_Exercise description:_
Find the line with "Task: Open the Size dropdown" in the entries below, then reproduce it and every line after it down to and including the line with "Image resolution: width=1356", exactly.
╭─ Task material
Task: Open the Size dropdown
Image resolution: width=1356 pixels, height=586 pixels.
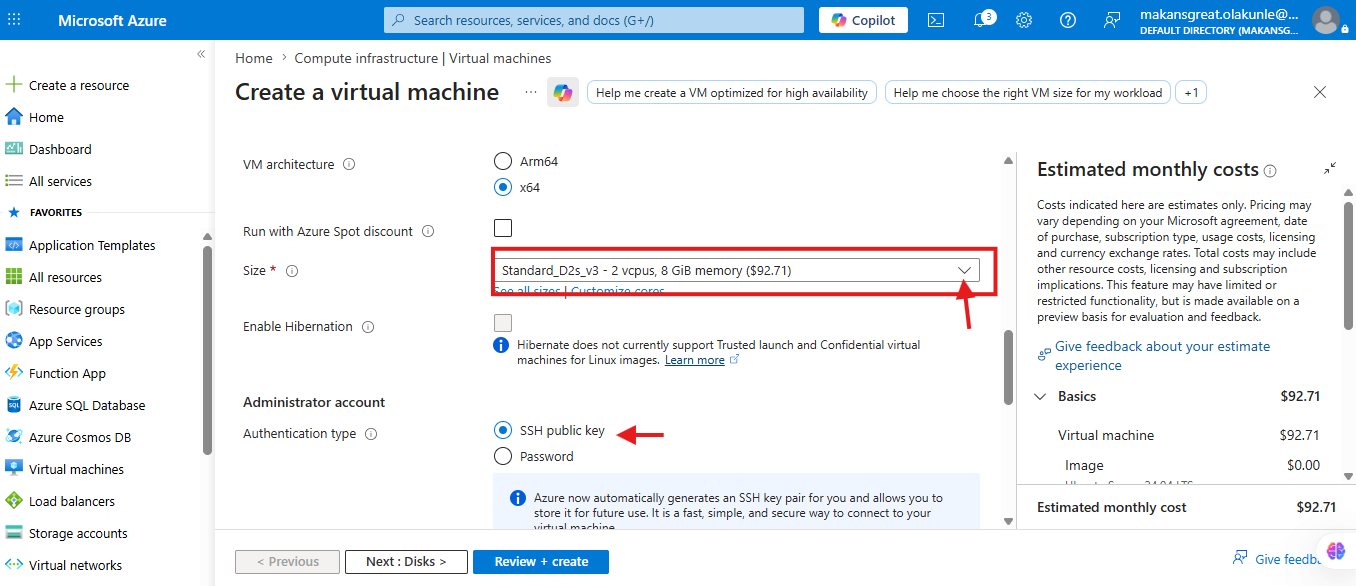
╰─
╭─ Task material
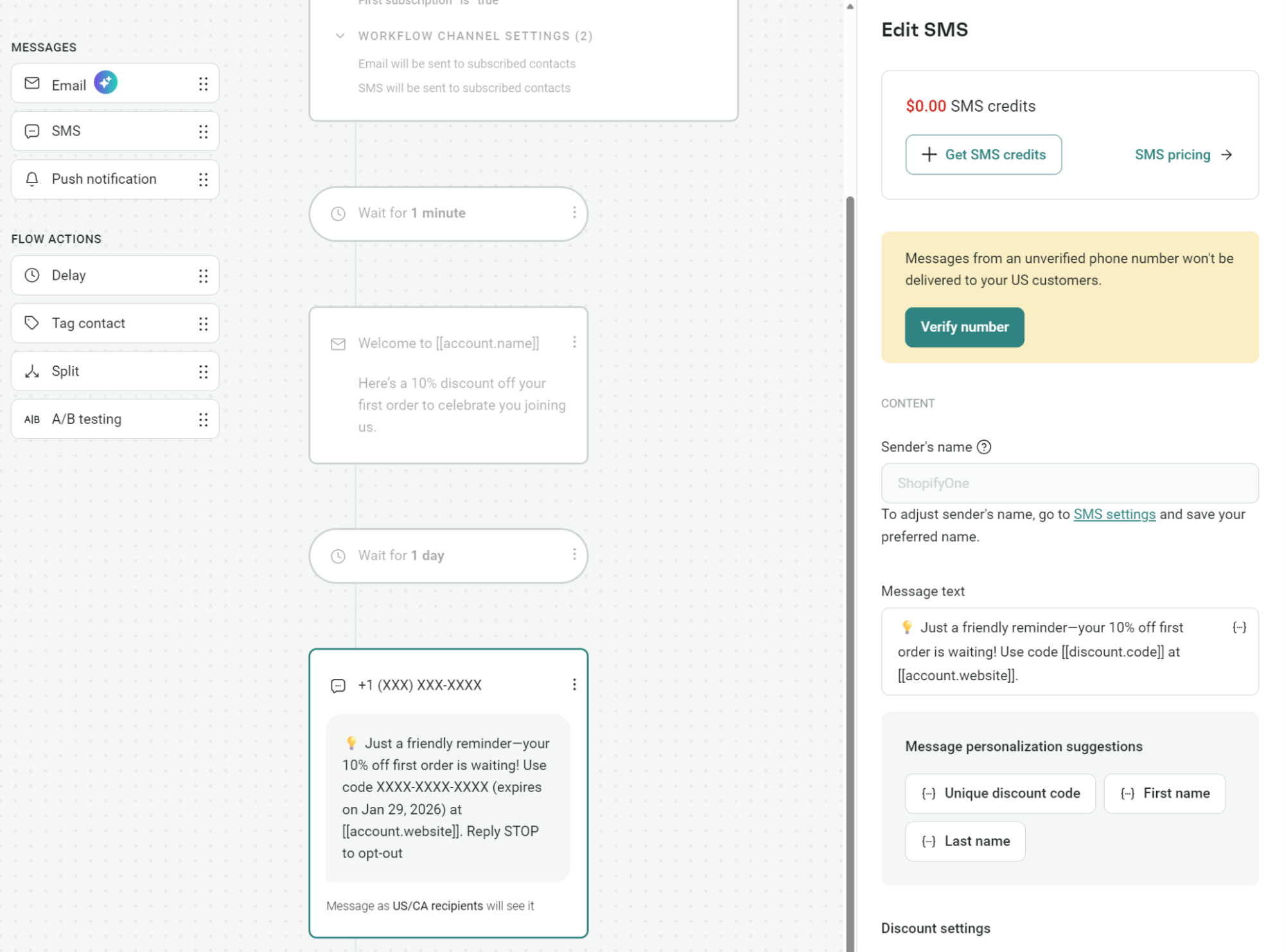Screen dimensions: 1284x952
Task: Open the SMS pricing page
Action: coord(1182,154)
╰─
_Final answer:_
Task: Open the Size dropdown
Image resolution: width=1356 pixels, height=586 pixels.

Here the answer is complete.